何があったのかは口で説明できないのでご想像におまかせするとする。
「一夏。こんなところにいたのか。早く準備をしろ。あと10分で私たちのレースが始まるのだからな」
「箒か。いやさ、すげー客入りだと思ってよ……」
「ああ。例によって各企業の関係者や各国政府の用人等も参列しているようだからな。警備も厳重になっている」
確かに、いたるところに警備の人と思われる人物たちがいる。
だが、それを抜きにしてもこれだけの人たちが集まるのだから、それはすなわちISの重要性を物語っているとも言える。
何にしてもこお大勢の人たちの前なのだ。良い結果を残したい。
「何をしている。早く行くぞ」
「お、おう」
――――
「………なあ、楯無」
「なあに?蘇摩。……まあ言いたい事はわかるけど」
蘇摩は会場に来てからずっとこの調子である。楯無は蘇摩の言い難い雰囲気に対応に戸惑っている。
なんというか、呆れ果てて物も言えないような、そんな雰囲気を醸し出している。
そして、蘇摩はきた瞬間から思っていたことを口にしだした。
「すっげー………ざるなんだけど。ここの警備体制」
蘇摩はため息混じりにそう言った。一般の観点から見たらものすごく厳重な警備が敷かれていると思うだろう。先の一夏や箒たちのように。
事実、楯無も万全とは言えないが、それなりの警備ではあると思っていたくらいだ。
だが、見る人が見ればここまでザルにできるのかと思ってしまう。特に蘇摩のようなプロ中のプロの視点ならなおさらだ。
「まず警備人数と配置のバランスが最悪。人数がいるのにバラけさせるって頭沸いてんじゃねえの。配置もまちまちで表面的なものにしか向けてない」
「あのねえ、蘇摩……」
「それに今も言ったけどなんで1人1人バラバラなんだよ。人数揃えるなら基本
「だからね……蘇摩」
「あと配置がなんで各ブロックの出入口とその周囲だけなんだよ。学園の周りや観客席も巡回させろよ」
「あの、蘇摩?」
「そして無線をなぜ使わない。どっかに大型機材置いて盗聴不能の暗号プロトコルで常時全体に情報交信させろよ。これじゃ襲撃で混乱したとき正確な対応ができねえだろ」
「そ、蘇摩?」
「さらに警備員等の動きは一体なんだ?まるで警察をそのまま起用したような形ばかりの警備をしてきたような動きばっかしやがって。ほんとに襲撃があった時に対処可能なのかよ
あのアマチュアどもが」
「聞きなさいよー!」
蘇摩のもはやマシンガントークならぬマシンガン愚痴に調子がことごとく崩される楯無。彼女は言うべきかと思ったが、行ったらまた面倒になるだろうと思って、言うのを諦めた。

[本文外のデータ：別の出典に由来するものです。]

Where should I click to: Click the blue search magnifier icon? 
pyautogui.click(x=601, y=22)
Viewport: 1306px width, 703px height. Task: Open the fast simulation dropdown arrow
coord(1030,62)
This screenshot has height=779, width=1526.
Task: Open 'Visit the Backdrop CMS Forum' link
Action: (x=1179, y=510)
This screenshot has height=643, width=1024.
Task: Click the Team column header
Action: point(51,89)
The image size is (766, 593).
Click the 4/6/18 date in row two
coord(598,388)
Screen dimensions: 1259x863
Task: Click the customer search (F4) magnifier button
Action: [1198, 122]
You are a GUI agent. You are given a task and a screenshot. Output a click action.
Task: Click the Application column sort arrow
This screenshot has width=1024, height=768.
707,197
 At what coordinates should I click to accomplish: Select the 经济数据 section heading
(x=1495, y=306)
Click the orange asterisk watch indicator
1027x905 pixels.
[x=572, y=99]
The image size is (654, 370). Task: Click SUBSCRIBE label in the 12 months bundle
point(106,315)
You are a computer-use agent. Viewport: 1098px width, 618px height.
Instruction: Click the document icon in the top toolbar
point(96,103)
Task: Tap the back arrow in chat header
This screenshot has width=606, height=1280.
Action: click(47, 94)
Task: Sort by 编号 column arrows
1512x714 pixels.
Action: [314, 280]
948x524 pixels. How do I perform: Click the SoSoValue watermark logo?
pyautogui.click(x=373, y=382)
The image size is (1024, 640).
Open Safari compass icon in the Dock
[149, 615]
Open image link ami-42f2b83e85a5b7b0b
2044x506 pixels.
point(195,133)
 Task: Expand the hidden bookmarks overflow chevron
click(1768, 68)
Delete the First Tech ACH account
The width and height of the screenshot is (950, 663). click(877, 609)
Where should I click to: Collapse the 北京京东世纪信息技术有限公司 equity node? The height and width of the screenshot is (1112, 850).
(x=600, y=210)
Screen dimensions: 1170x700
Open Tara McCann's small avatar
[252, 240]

この警備員たちは、普段首相や政府重要人物を警護しているエリート達であることを。
「くそったれ。これじゃ
「はぁ……もういいわ」
楯無は、このままこの会話を続けるのは自分のメンタルが持たないことを悟り、周囲に目を向けることにした。
……自分の目で改めて見ると、そこまで悪い警備体制ではないように見える。というより、普通にいいはずだ。
ただ、
例えばあるレイヴン等が、どこかの襲撃任務を受けるとする。そして、別のRAVENがそのどこかの警備の任務についていたとする。
そうなると、もはや達人の将棋を見ているような気になってくる。
蘇摩もそういうことがあったため、私『更識』の目から見たそれなり以上の警備も、『蘇摩』にとっては穴だらけの欠陥警備に見えるのだろう。
改めて、実戦に出ている人間とそうでない人間の絶対的経験値の差を思い知らされる。
「まあ、警備は仕方ないとして、だ」
ようやく落ち着いたのか、蘇摩が話を切り替える。その顔は先ほどのあきれ果てた顔とは違い、仕事を果たす傭兵のものだ。切り替えの良さも
人一倍早い蘇摩に楯無はほっ、と息をつく。
「来るとしたらレースの途中、仕掛け易いところに代表候補生たちが来た時にまず例のメガセリオン、だっけか。あのトンデモレーザーでぶっぱなしてくるだろう」
「そのあとで、サイレント・ゼフィルスをメインにランブリング・メガセリオンがサポートを取るといった感じかな
?」
楯無と蘇摩は自らの予想を突き詰めていく。彼らの戦力は現状このくらいだろう。戦力増強の線は薄い。連中もほかの国々でISの強奪を目論んでいるはず。
ならば此方に戦力を送り込む余裕はないはずなのだ。
「あの蜘蛛女ももうしばらくISを使えないでしょうから、2人だけなら対処も可能かしらね」
「いや」
楯無の言葉を否定する。蘇摩はある人物の顔が頭に浮かんでいた。
「スコール・ミューゼル……亡国企業の幹部だが、最近どこにも顔を出していないらしい。もしかしたら、もしかするかもしれん」
「わかったわ。私の方でも探ってみる」
「それじゃ。俺は行くわ。そろそろ専用機組レースだから」
そう言って、蘇摩は席を立つ。楯無は笑って、一言いった。
「頑張ってね♪」
その言葉に、蘇摩は手を軽く振って応えるのだった。
――――
学園から比較的近い場所にあるファストフード店。そこの2階席。テーブルに向き合う形で座っている2人がいる。
「……そろそろ時間だな」
「そうだね。でるかい?」
窓側に座っている少年は、カップのコーヒーを啜る。ほかのファストフード店よりも高めのこの店は、その分コーヒーやフードのモノが良いと、評判だった。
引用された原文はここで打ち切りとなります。